Document passage:
Usage: wdict [OPTIONS] <--url |--theme >

Options: -u, --url URL to start crawling from

  --theme <THEME>
      Pre-canned theme URLs to start crawling from (for fun, demoing features, and sparking new ideas)

      Possible values:
      - star-wars: Star Wars themed URL <https://www.starwars.com/databank>
      - tolkien:   Tolkien themed URL <https://www.quicksilver899.com/Tolkien/Tolkien_Dictionary.html>
      - witcher:   Witcher themed URL <https://witcher.fandom.com/wiki/Elder_Speech>

-d, --depth Limit the depth of crawling links

      [default: 1]

-m, --min-word-length Only save words greater than or equal to this value

      [default: 3]

-r, --req-per-sec Number of requests to make per second

      [default: 20]

-f, --file File to write dictionary to (will be overwritten if it already exists)

      [default: wdict.txt]

  --filters <FILTERS>...

Your tasks:
1. Render this sentence from the wdict help text in Spanish: "Only save words greater than or equal to this value."
2. Answer these from the wdict help text:
(a) What is the default value for the crawling depth?
(b) Which theme uses the Elder Speech URL?
(c) What file name is used by default for the dictionary?
3. Reproduce the portion of the wdict help text starting with "-m, --min-word-length Only" and going on through "it already exists)".
The material on this page has no connection to the wdict help text.

Extracted data:
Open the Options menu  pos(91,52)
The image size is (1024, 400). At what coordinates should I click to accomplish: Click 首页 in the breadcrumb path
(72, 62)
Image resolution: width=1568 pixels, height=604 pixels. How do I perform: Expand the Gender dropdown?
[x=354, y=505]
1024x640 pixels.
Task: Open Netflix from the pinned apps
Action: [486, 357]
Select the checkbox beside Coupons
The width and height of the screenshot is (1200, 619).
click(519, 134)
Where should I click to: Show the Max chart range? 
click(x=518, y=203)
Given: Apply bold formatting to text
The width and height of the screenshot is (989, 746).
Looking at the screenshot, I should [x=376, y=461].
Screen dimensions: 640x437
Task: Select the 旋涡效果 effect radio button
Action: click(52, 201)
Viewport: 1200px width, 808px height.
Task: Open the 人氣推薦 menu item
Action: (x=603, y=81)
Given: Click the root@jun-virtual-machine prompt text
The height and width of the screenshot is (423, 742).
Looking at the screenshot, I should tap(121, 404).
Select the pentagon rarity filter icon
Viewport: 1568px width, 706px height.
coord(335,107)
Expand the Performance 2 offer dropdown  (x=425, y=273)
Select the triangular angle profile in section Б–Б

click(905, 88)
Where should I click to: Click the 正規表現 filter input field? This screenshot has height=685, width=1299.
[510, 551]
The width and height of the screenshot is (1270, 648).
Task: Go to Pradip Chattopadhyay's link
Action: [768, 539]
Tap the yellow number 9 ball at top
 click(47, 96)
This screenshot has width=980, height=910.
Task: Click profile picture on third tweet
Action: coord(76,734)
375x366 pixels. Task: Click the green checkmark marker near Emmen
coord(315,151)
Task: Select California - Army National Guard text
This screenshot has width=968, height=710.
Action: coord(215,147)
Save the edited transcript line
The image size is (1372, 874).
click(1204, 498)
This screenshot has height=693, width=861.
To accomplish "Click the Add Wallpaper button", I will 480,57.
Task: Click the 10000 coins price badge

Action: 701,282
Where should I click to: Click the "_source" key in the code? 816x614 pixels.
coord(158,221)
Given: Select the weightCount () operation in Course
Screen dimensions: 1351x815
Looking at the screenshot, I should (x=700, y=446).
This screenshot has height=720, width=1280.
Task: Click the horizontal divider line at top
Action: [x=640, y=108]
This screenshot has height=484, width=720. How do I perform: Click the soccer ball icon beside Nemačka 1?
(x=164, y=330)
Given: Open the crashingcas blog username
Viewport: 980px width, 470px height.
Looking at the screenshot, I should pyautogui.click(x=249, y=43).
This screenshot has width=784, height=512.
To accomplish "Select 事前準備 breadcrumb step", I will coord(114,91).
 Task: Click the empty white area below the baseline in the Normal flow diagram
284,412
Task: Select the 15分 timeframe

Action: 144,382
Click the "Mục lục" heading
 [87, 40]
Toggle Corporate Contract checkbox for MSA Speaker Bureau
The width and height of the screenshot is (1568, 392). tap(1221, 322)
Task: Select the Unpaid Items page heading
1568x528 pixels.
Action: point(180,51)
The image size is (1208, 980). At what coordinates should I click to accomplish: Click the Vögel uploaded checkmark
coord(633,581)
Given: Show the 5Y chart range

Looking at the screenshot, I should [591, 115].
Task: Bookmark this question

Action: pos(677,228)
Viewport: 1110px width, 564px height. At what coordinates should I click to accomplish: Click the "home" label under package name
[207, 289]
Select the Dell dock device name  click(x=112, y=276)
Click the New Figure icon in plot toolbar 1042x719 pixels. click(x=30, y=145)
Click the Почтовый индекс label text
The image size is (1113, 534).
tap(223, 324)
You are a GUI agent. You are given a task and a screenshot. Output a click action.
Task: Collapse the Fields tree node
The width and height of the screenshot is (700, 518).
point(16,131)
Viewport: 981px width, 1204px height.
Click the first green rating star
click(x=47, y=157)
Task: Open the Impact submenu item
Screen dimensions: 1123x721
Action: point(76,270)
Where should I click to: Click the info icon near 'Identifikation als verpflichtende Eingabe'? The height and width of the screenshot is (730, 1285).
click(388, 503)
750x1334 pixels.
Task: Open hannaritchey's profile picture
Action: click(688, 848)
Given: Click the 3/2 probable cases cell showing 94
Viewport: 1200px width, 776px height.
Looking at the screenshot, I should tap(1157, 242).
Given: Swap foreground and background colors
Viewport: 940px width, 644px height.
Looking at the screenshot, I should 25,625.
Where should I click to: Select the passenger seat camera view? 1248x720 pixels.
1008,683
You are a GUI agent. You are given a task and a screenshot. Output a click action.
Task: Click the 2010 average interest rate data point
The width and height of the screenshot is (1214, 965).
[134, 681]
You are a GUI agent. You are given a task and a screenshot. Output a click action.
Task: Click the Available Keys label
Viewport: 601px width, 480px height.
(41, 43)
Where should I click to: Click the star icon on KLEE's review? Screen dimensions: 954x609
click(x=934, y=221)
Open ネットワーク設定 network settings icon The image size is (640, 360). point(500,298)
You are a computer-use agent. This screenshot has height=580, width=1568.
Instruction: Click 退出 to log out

Solutions for each task:
1. Guarda solo las palabras mayores o iguales a este valor.

2.
(a) 1
(b) witcher
(c) wdict.txt

3.
-m, --min-word-length Only save words greater than or equal to this value

      [default: 3]

-r, --req-per-sec Number of requests to make per second

      [default: 20]

-f, --file File to write dictionary to (will be overwritten if it already exists)